::: INFORMATION SUPPLIED

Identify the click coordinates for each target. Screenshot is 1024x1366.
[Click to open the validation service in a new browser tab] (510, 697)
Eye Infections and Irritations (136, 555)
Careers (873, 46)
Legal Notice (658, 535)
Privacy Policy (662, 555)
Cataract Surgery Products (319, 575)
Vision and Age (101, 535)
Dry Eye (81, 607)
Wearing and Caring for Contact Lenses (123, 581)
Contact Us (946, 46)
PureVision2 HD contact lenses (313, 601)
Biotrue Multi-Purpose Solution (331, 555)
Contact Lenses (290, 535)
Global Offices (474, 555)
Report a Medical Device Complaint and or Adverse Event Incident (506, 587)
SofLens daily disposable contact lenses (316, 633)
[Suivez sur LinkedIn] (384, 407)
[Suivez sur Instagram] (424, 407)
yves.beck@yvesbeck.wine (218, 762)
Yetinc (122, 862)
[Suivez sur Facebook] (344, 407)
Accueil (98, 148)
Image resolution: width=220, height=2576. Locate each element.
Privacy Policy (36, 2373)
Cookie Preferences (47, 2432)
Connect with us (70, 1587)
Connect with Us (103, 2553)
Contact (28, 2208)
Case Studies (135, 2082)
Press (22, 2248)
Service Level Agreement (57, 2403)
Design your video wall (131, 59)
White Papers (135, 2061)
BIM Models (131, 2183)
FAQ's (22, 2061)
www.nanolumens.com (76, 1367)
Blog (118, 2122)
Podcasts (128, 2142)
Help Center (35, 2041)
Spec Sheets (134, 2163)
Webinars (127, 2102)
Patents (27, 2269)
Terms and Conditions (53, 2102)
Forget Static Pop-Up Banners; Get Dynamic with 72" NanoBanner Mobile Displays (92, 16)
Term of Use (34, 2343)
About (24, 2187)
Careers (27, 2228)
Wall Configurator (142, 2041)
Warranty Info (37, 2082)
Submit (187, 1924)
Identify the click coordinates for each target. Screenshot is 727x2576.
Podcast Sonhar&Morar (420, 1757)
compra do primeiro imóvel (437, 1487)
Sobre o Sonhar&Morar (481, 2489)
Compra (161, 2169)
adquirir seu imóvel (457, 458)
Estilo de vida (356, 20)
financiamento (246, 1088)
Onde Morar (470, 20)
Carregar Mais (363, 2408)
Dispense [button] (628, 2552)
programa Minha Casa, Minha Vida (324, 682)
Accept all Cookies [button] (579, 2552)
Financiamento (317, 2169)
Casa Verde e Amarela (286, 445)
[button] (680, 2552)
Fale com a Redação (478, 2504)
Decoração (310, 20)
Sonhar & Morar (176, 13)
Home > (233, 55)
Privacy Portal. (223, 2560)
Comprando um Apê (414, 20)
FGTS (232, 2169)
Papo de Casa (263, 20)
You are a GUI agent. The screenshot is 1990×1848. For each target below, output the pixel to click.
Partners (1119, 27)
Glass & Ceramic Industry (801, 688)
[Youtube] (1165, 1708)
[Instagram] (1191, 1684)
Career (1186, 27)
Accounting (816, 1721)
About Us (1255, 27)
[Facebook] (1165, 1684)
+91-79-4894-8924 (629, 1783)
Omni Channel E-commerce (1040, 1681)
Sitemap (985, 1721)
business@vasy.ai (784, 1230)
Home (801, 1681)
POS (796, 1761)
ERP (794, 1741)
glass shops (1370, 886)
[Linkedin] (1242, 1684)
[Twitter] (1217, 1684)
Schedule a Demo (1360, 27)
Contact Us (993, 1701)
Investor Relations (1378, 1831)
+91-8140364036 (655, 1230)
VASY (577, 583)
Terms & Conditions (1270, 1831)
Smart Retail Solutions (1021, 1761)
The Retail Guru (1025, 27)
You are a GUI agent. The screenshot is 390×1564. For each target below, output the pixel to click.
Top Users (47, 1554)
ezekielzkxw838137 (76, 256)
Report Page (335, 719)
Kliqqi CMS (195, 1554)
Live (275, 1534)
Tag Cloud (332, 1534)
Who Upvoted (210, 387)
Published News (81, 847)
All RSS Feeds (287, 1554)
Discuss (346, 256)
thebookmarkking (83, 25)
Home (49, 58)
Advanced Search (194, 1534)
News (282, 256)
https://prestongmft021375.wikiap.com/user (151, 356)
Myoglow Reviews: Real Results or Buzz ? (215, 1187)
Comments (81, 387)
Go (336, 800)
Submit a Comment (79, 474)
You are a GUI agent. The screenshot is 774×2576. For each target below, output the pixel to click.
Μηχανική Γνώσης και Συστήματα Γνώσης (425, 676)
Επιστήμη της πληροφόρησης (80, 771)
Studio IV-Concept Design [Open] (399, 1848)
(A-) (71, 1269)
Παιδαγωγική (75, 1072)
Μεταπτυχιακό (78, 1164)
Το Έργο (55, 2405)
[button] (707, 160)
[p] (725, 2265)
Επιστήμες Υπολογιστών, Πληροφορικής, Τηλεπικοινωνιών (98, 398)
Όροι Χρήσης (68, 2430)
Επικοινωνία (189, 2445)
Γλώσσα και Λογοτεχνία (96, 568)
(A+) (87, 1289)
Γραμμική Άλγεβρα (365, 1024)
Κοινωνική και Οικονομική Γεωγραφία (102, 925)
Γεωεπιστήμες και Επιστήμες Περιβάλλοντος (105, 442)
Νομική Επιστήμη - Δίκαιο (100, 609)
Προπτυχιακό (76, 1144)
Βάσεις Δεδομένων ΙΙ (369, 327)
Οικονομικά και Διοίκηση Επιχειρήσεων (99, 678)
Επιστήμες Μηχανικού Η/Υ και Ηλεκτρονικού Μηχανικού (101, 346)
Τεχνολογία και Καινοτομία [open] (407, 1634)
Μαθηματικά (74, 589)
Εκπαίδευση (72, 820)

::::::

## TASK GOAL
Above are the entries; return each one exactly.

## REPLY TO THE TASK
Identify the click coordinates for each target. Screenshot is 1024x1366.
[Click to open the validation service in a new browser tab] (510, 697)
Eye Infections and Irritations (136, 555)
Careers (873, 46)
Legal Notice (658, 535)
Privacy Policy (662, 555)
Cataract Surgery Products (319, 575)
Vision and Age (101, 535)
Dry Eye (81, 607)
Wearing and Caring for Contact Lenses (123, 581)
Contact Us (946, 46)
PureVision2 HD contact lenses (313, 601)
Biotrue Multi-Purpose Solution (331, 555)
Contact Lenses (290, 535)
Global Offices (474, 555)
Report a Medical Device Complaint and or Adverse Event Incident (506, 587)
SofLens daily disposable contact lenses (316, 633)
[Suivez sur LinkedIn] (384, 407)
[Suivez sur Instagram] (424, 407)
yves.beck@yvesbeck.wine (218, 762)
Yetinc (122, 862)
[Suivez sur Facebook] (344, 407)
Accueil (98, 148)
Image resolution: width=220, height=2576. Locate each element.
Privacy Policy (36, 2373)
Cookie Preferences (47, 2432)
Connect with us (70, 1587)
Connect with Us (103, 2553)
Contact (28, 2208)
Case Studies (135, 2082)
Press (22, 2248)
Service Level Agreement (57, 2403)
Design your video wall (131, 59)
White Papers (135, 2061)
BIM Models (131, 2183)
FAQ's (22, 2061)
www.nanolumens.com (76, 1367)
Blog (118, 2122)
Podcasts (128, 2142)
Help Center (35, 2041)
Spec Sheets (134, 2163)
Webinars (127, 2102)
Patents (27, 2269)
Terms and Conditions (53, 2102)
Forget Static Pop-Up Banners; Get Dynamic with 72" NanoBanner Mobile Displays (92, 16)
Term of Use (34, 2343)
About (24, 2187)
Careers (27, 2228)
Wall Configurator (142, 2041)
Warranty Info (37, 2082)
Submit (187, 1924)
Identify the click coordinates for each target. Screenshot is 727x2576.
Podcast Sonhar&Morar (420, 1757)
compra do primeiro imóvel (437, 1487)
Sobre o Sonhar&Morar (481, 2489)
Compra (161, 2169)
adquirir seu imóvel (457, 458)
Estilo de vida (356, 20)
financiamento (246, 1088)
Onde Morar (470, 20)
Carregar Mais (363, 2408)
Dispense [button] (628, 2552)
programa Minha Casa, Minha Vida (324, 682)
Accept all Cookies [button] (579, 2552)
Financiamento (317, 2169)
Casa Verde e Amarela (286, 445)
[button] (680, 2552)
Fale com a Redação (478, 2504)
Decoração (310, 20)
Sonhar & Morar (176, 13)
Home > (233, 55)
Privacy Portal. (223, 2560)
Comprando um Apê (414, 20)
FGTS (232, 2169)
Papo de Casa (263, 20)
You are a GUI agent. The screenshot is 1990×1848. For each target below, output the pixel to click.
Partners (1119, 27)
Glass & Ceramic Industry (801, 688)
[Youtube] (1165, 1708)
[Instagram] (1191, 1684)
Career (1186, 27)
Accounting (816, 1721)
About Us (1255, 27)
[Facebook] (1165, 1684)
+91-79-4894-8924 (629, 1783)
Omni Channel E-commerce (1040, 1681)
Sitemap (985, 1721)
business@vasy.ai (784, 1230)
Home (801, 1681)
POS (796, 1761)
ERP (794, 1741)
glass shops (1370, 886)
[Linkedin] (1242, 1684)
[Twitter] (1217, 1684)
Schedule a Demo (1360, 27)
Contact Us (993, 1701)
Investor Relations (1378, 1831)
+91-8140364036 (655, 1230)
VASY (577, 583)
Terms & Conditions (1270, 1831)
Smart Retail Solutions (1021, 1761)
The Retail Guru (1025, 27)
You are a GUI agent. The screenshot is 390×1564. For each target below, output the pixel to click.
Top Users (47, 1554)
ezekielzkxw838137 (76, 256)
Report Page (335, 719)
Kliqqi CMS (195, 1554)
Live (275, 1534)
Tag Cloud (332, 1534)
Who Upvoted (210, 387)
Published News (81, 847)
All RSS Feeds (287, 1554)
Discuss (346, 256)
thebookmarkking (83, 25)
Home (49, 58)
Advanced Search (194, 1534)
News (282, 256)
https://prestongmft021375.wikiap.com/user (151, 356)
Myoglow Reviews: Real Results or Buzz ? (215, 1187)
Comments (81, 387)
Go (336, 800)
Submit a Comment (79, 474)
You are a GUI agent. The screenshot is 774×2576. For each target below, output the pixel to click.
Μηχανική Γνώσης και Συστήματα Γνώσης (425, 676)
Επιστήμη της πληροφόρησης (80, 771)
Studio IV-Concept Design [Open] (399, 1848)
(A-) (71, 1269)
Παιδαγωγική (75, 1072)
Μεταπτυχιακό (78, 1164)
Το Έργο (55, 2405)
[button] (707, 160)
[p] (725, 2265)
Επιστήμες Υπολογιστών, Πληροφορικής, Τηλεπικοινωνιών (98, 398)
Όροι Χρήσης (68, 2430)
Επικοινωνία (189, 2445)
Γλώσσα και Λογοτεχνία (96, 568)
(A+) (87, 1289)
Γραμμική Άλγεβρα (365, 1024)
Κοινωνική και Οικονομική Γεωγραφία (102, 925)
Γεωεπιστήμες και Επιστήμες Περιβάλλοντος (105, 442)
Νομική Επιστήμη - Δίκαιο (100, 609)
Προπτυχιακό (76, 1144)
Βάσεις Δεδομένων ΙΙ (369, 327)
Οικονομικά και Διοίκηση Επιχειρήσεων (99, 678)
Επιστήμες Μηχανικού Η/Υ και Ηλεκτρονικού Μηχανικού (101, 346)
Τεχνολογία και Καινοτομία [open] (407, 1634)
Μαθηματικά (74, 589)
Εκπαίδευση (72, 820)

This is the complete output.